September 1, 2022, Bremen

Philosophy

“It is more fun to talk with someone who doesn’t use long, difficult words but rather short, easy words like ‘What about lunch?’” — A. A. Milne, Winnie-the-Pooh

Co-authors

  • Yilong Zhang, Meta Platforms, Inc.
  • Nan Xiao, Merck & Co., Inc.
  • Yujie Zhao, Merck & Co., Inc.

Disclaimer

These materials do not represent corporate thoughts of Merck & Co., Inc., Rahway, NJ, USA and its affiliates, or Meta Platforms, Inc.

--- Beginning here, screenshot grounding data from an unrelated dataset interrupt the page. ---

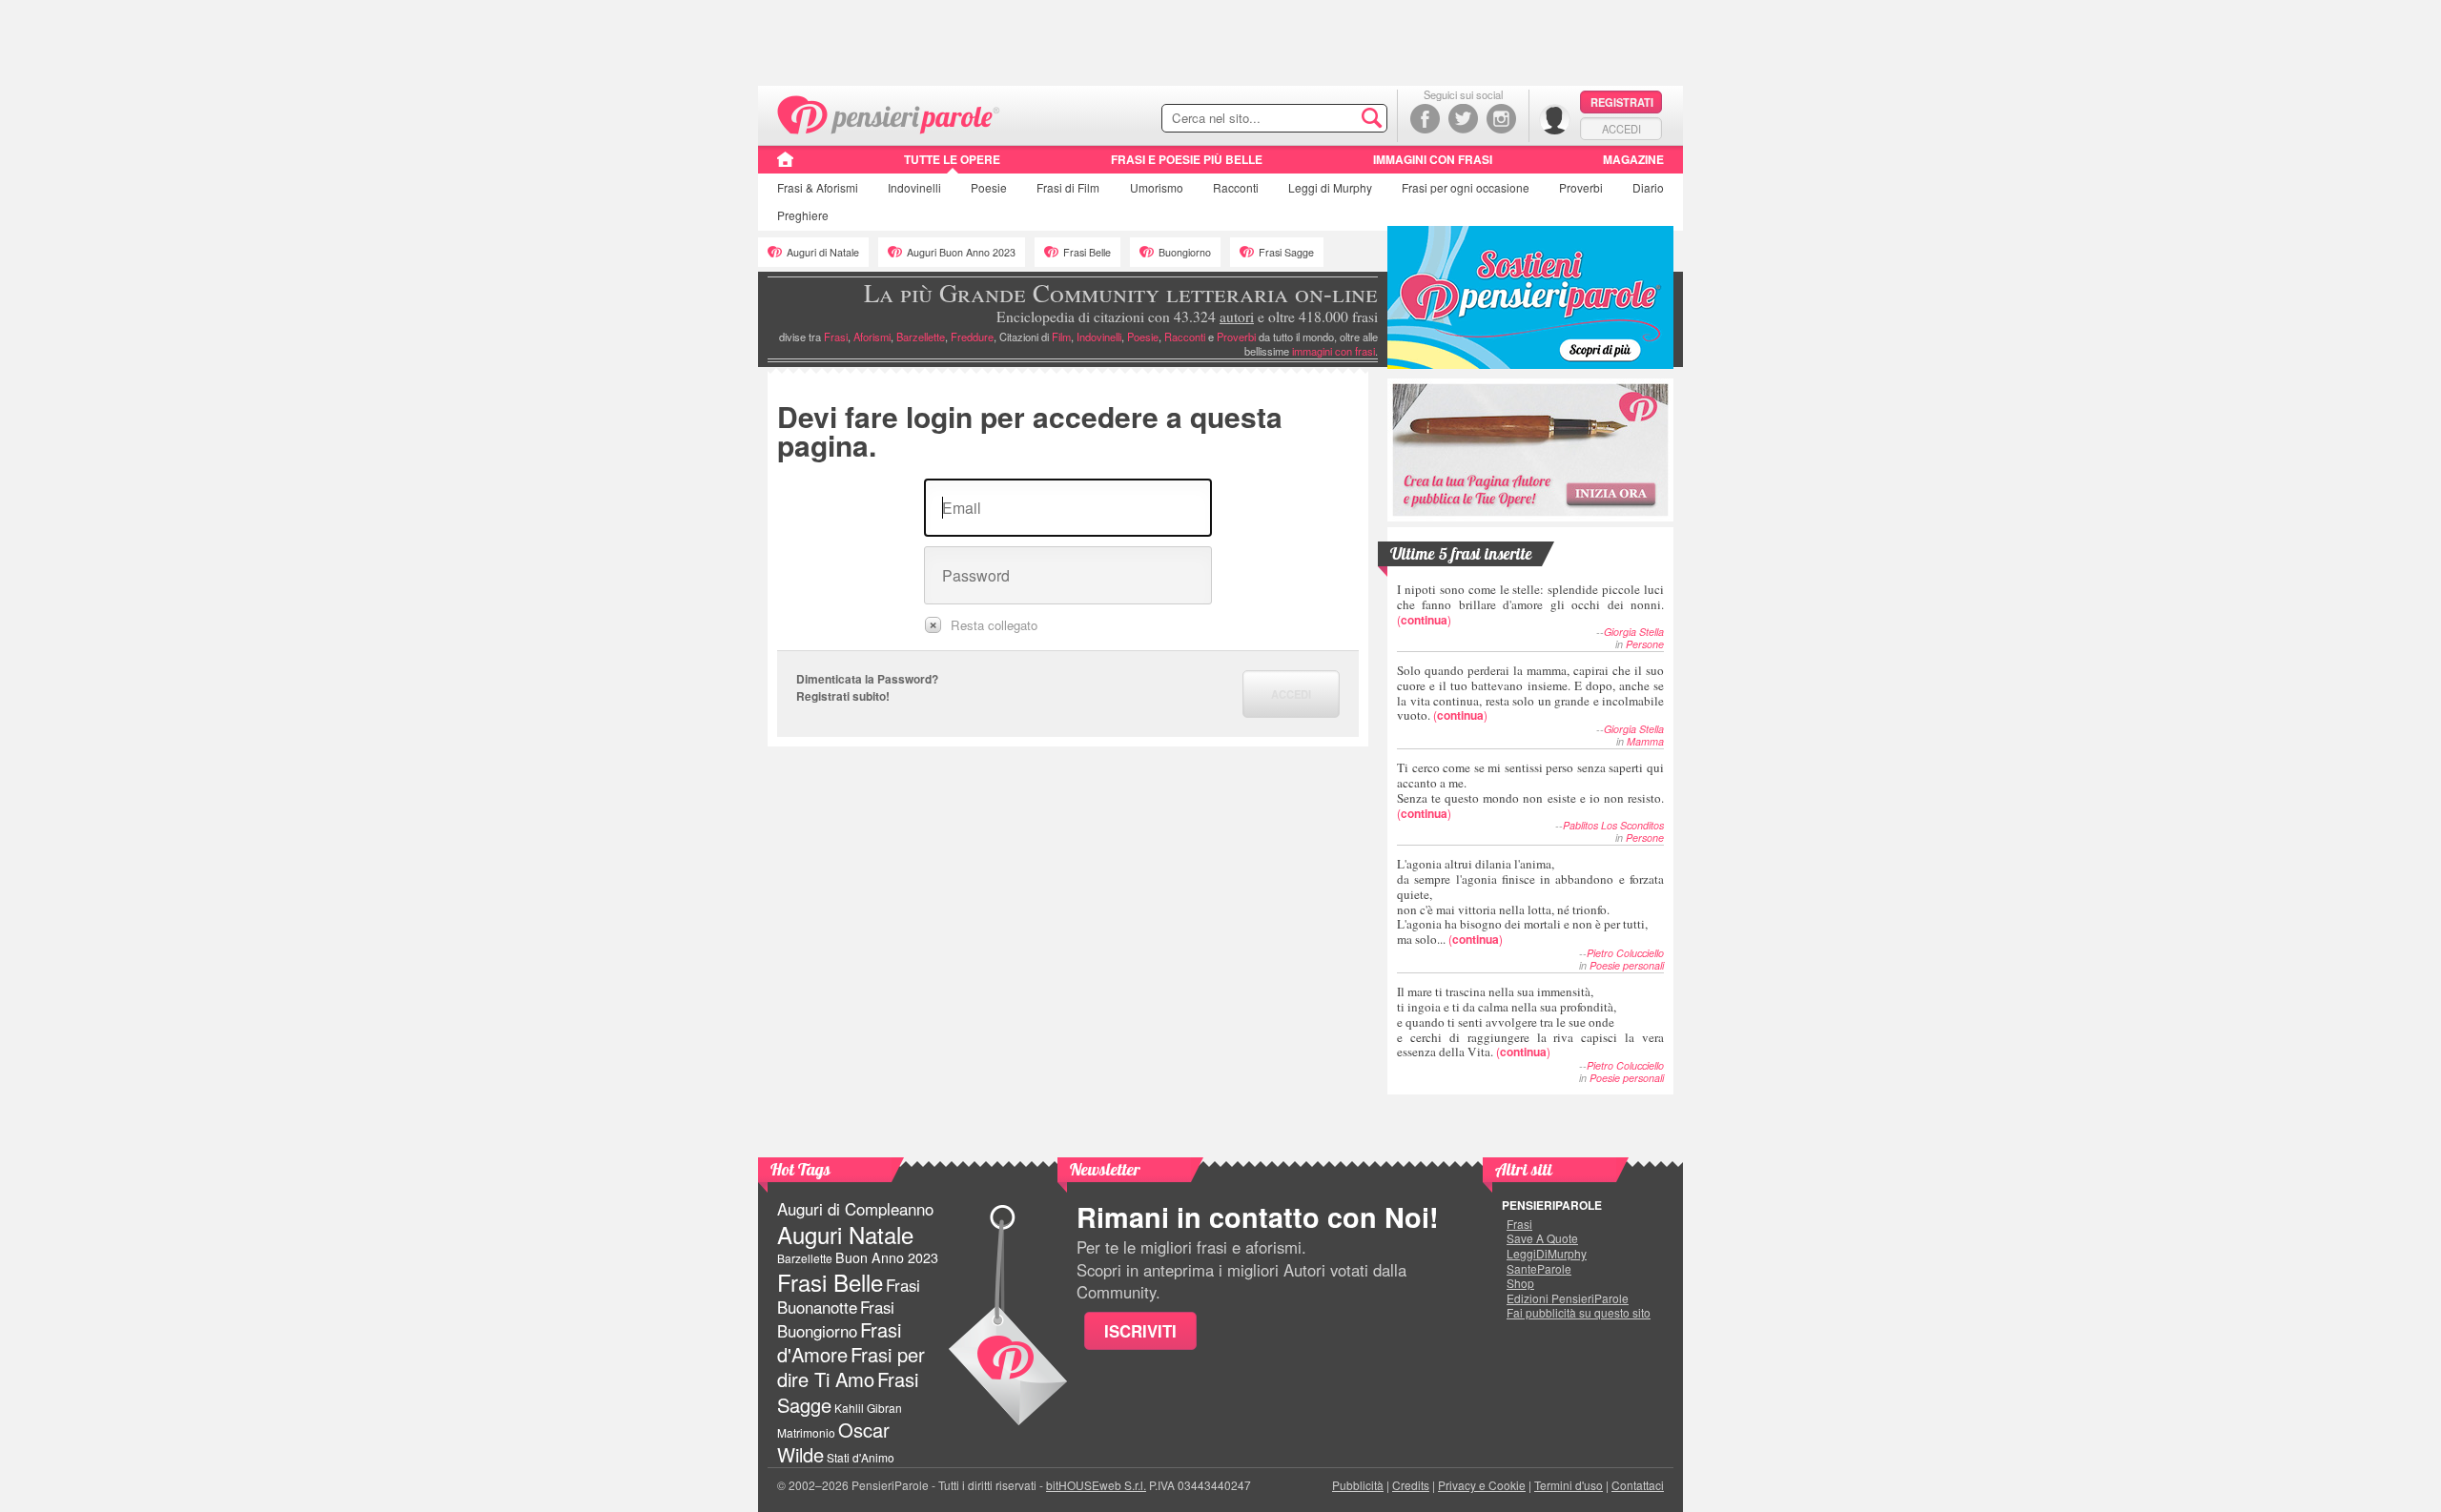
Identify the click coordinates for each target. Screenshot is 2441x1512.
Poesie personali (1627, 965)
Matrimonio (806, 1432)
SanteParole (1539, 1269)
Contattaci (1637, 1485)
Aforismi (872, 336)
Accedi (1621, 128)
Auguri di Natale (823, 252)
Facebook (1425, 118)
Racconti (1236, 187)
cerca (1332, 119)
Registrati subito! (843, 696)
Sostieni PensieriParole (1530, 297)
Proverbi (1581, 187)
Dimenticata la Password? (867, 678)
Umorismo (1156, 187)
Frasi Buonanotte (848, 1296)
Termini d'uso (1568, 1485)
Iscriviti (1140, 1330)
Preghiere (803, 215)
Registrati (1621, 102)
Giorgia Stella (1634, 631)
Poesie (989, 187)
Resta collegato (994, 625)
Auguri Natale (845, 1234)
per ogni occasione (1465, 187)
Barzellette (920, 336)
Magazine (1633, 159)
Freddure (972, 336)
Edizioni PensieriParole (1568, 1298)
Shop (1520, 1283)
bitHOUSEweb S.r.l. (1096, 1485)
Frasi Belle (1087, 252)
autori (1237, 316)
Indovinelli (914, 187)
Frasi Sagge (1286, 252)
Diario (1648, 187)
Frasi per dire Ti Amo (851, 1366)
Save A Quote (1542, 1238)
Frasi (817, 187)
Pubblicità (1358, 1485)
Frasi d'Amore (839, 1342)
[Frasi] (785, 166)
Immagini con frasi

Keaven Anderson takes responsibility for any errors.

Overview

  • Grammar of group sequential design is an ongoing initiative
    • Enabling new and potentially extensive capabilities
    • Simplified command structure
  • Current status
    • Many capabilities implemented
    • Progress on grammar
  • Today’s presentation
    • Fixed design example
    • Introduction to grammar priorities
  • Group sequential bound grammar coming later

Aim is to support specific design innovations coming into common use

New capabilities represent
opinionated priorities

Opinionated selection of new features

  • Non-proportional hazards asymptotics for group sequential design
    • Weighted logrank and combination test design: Roychoudhury et al. (2021); Magirr and Jiménez (2022)
  • Many more bound options
    • Spending other than information-based
    • One or both of efficacy and futility bound at each analysis
  • Time-to-event endpoint with parallel simulation
  • Graphical multiplicity and parametric design (Anderson et al. 2022)
    • Account for group sequential and multiple hypothesis correlations
    • Multiple experimental arms (e.g., MAMS)
    • Intersecting populations
  • Designs for stratified populations
    • Binomial or time-to-event outcomes with differing treatment effects (Mehrotra and Railkar 2000)

Some Merck Shiny innovations

Some Merck packages and repositories

  • gsDesign ongoing updates for PH
  • gsDesign2 for non-proportional hazards
    • Asymptotic design (gsdmvn now being merged into gsDesign2)
    • Simulation (simtrial)
  • Graphical multiplicity with group sequential design (Anderson et al. 2022)

There are also many non-Merck packages

Packages used here

# New grammar and capabilities
library(gsdmvn)    # To be combined with gsDesign2
library(gsDesign2)

# Standalone time-to-event simulation
library(simtrial)

# Supported since 2007
library(gsDesign)

# tidyverse packages
library(tibble)
library(gt)
library(dplyr)

Piecewise model

Setup input parameters

Enrollment rates (piecewise constant, fixed total duration for NPH approach)

Stratum duration rate
All 18 20

Failure and dropout rates (piecewise constant, piecewise hazard ratio)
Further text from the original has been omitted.